▶ _Exercise objective_
Treat the line containing "pantallas (91, 1647)" as the last one, and return every line exactly from the first line of the material below up to it.

=== Section Start ===

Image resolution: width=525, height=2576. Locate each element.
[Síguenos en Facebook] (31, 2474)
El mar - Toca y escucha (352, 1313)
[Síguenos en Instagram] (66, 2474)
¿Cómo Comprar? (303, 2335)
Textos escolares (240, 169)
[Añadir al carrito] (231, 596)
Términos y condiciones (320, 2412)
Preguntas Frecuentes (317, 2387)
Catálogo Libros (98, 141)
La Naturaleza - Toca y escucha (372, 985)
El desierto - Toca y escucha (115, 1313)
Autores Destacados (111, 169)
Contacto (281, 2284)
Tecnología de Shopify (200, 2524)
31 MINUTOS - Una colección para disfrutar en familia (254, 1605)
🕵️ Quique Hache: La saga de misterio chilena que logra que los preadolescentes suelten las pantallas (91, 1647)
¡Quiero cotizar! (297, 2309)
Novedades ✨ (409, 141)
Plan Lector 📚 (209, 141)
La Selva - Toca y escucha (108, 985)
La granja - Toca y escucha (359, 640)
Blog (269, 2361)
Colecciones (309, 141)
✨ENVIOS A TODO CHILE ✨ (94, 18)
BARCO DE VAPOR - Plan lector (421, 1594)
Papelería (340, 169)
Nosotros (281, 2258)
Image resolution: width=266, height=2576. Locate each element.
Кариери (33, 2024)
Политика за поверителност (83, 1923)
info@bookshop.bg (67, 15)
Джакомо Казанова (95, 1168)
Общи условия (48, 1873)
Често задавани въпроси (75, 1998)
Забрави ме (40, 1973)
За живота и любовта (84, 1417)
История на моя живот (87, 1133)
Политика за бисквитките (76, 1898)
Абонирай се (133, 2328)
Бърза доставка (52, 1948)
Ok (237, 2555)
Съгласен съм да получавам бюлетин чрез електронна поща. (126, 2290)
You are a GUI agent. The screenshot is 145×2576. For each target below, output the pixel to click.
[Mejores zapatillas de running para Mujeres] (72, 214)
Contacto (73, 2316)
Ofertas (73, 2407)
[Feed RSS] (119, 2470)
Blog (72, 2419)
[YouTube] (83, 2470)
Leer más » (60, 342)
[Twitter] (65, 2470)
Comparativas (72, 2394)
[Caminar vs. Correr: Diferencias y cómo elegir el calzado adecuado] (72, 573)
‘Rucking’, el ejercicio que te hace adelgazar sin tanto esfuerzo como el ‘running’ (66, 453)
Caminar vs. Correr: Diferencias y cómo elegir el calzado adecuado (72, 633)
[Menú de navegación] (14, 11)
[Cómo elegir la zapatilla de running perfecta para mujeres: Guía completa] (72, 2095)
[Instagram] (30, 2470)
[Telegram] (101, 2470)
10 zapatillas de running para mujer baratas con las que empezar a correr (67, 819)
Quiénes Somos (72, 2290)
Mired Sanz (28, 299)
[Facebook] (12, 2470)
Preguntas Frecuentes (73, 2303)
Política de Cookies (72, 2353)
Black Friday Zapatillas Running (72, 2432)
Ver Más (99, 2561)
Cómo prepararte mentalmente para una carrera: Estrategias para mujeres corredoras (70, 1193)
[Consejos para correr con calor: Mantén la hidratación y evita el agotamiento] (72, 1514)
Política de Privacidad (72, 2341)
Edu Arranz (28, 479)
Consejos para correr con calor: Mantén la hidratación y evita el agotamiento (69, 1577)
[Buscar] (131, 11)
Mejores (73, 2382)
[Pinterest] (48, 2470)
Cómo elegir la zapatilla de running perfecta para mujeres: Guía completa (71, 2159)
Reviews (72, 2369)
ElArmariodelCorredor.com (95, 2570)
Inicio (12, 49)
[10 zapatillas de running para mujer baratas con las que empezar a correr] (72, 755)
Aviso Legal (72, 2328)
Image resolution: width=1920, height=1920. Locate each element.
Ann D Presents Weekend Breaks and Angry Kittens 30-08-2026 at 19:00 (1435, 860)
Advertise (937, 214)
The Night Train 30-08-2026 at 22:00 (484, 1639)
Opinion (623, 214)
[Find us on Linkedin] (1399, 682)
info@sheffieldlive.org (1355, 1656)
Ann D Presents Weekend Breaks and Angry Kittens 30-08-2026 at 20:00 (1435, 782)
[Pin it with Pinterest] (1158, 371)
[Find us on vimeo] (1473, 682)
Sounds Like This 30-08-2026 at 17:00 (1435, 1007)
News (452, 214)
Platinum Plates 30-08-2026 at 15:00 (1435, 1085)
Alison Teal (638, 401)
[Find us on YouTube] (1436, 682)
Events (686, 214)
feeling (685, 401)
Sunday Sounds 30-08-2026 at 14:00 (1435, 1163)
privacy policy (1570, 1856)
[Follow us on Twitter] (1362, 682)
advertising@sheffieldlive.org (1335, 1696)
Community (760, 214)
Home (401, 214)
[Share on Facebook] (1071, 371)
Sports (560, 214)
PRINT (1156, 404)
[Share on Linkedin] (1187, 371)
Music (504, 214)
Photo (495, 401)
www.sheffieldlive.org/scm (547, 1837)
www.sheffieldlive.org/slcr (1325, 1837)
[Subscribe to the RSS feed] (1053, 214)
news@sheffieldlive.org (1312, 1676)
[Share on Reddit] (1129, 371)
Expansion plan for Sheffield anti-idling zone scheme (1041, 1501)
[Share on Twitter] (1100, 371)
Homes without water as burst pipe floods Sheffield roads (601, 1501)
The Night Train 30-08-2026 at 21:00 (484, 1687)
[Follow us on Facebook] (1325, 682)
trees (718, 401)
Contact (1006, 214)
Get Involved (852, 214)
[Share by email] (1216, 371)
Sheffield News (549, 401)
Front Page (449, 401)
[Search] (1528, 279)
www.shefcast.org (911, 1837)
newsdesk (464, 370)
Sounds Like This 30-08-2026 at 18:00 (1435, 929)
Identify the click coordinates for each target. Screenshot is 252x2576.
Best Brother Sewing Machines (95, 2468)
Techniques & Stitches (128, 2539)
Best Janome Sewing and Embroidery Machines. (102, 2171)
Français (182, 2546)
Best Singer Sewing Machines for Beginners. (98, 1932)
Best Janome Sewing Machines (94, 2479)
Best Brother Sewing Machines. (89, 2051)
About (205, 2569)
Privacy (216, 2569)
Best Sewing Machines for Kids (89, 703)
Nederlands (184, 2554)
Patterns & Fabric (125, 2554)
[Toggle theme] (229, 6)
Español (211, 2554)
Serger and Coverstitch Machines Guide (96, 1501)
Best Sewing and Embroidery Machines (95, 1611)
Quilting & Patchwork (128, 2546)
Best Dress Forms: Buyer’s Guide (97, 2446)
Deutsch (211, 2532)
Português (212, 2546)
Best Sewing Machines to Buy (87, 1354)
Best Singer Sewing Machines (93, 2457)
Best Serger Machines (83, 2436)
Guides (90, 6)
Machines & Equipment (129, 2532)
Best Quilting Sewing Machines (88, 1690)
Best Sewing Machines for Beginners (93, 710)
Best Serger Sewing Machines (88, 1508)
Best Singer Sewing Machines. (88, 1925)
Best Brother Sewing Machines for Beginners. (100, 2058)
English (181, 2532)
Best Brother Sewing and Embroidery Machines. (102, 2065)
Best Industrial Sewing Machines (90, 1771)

=== Section End ===

▶ _Response to this exercise_
Image resolution: width=525, height=2576. Locate each element.
[Síguenos en Facebook] (31, 2474)
El mar - Toca y escucha (352, 1313)
[Síguenos en Instagram] (66, 2474)
¿Cómo Comprar? (303, 2335)
Textos escolares (240, 169)
[Añadir al carrito] (231, 596)
Términos y condiciones (320, 2412)
Preguntas Frecuentes (317, 2387)
Catálogo Libros (98, 141)
La Naturaleza - Toca y escucha (372, 985)
El desierto - Toca y escucha (115, 1313)
Autores Destacados (111, 169)
Contacto (281, 2284)
Tecnología de Shopify (200, 2524)
31 MINUTOS - Una colección para disfrutar en familia (254, 1605)
🕵️ Quique Hache: La saga de misterio chilena que logra que los preadolescentes suelten las pantallas (91, 1647)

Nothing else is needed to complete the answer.